### TASK DESCRIPTION
Repeat word for word the lines from the one containing "You are a computer-use" to the end of the material below, and leave all pictures out.

= = = = =

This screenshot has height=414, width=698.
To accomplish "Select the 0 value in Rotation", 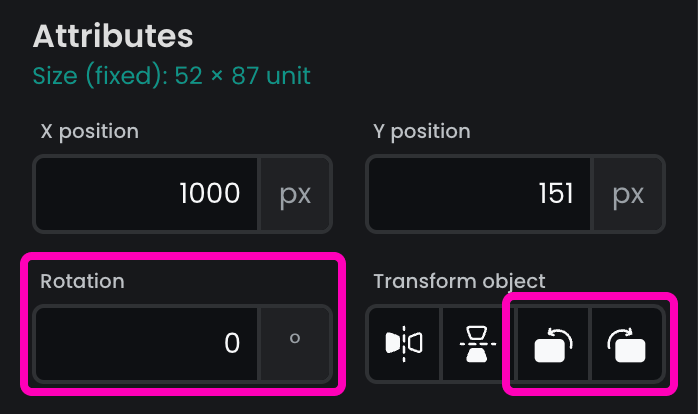I will [232, 343].
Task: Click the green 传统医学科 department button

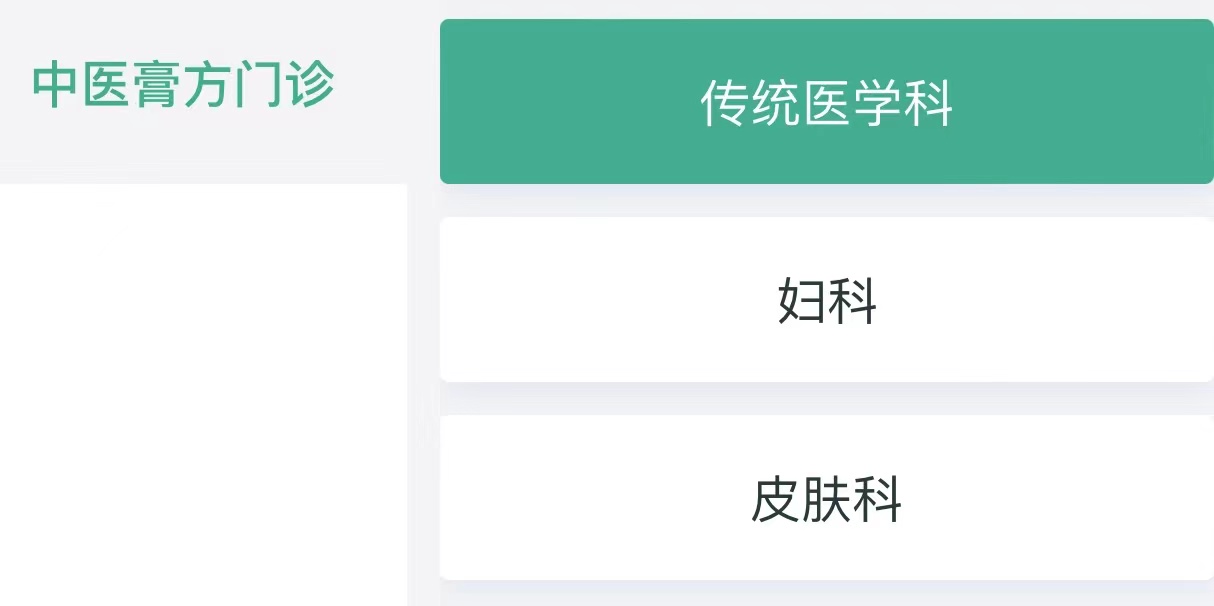Action: (826, 102)
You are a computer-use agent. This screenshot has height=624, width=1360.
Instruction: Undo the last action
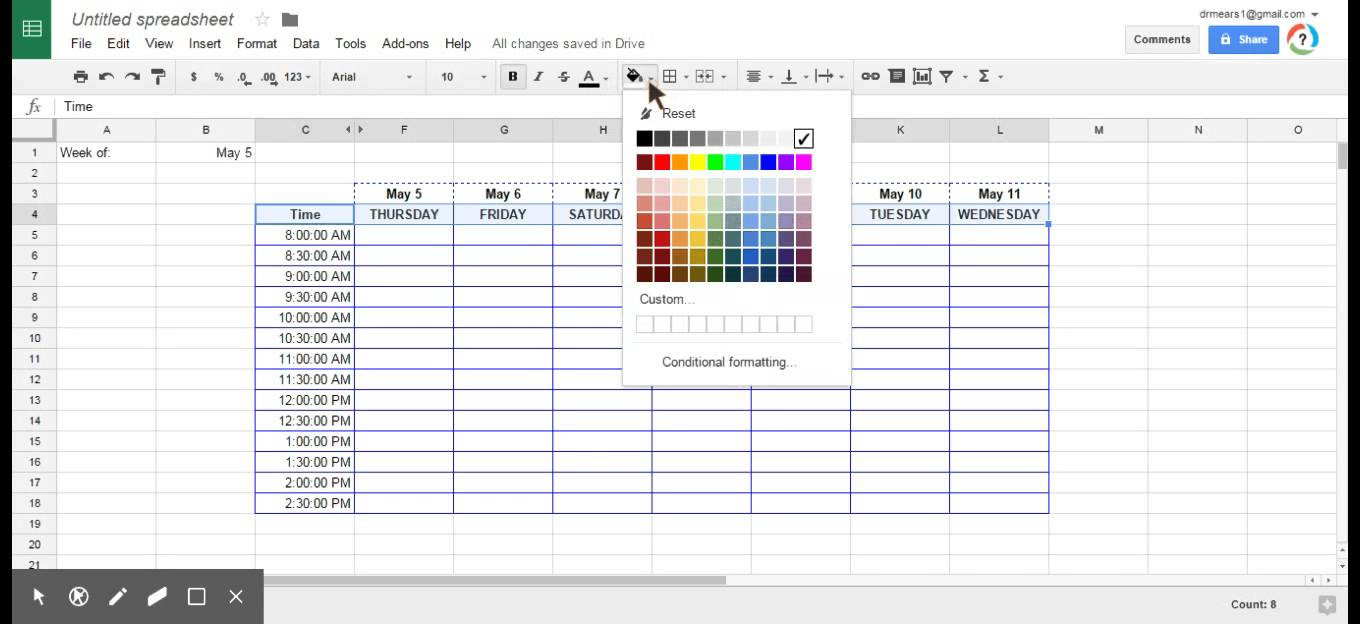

= = = = =

### EXPECTED OUTPUT
You are a computer-use agent. This screenshot has height=624, width=1360.
Instruction: Undo the last action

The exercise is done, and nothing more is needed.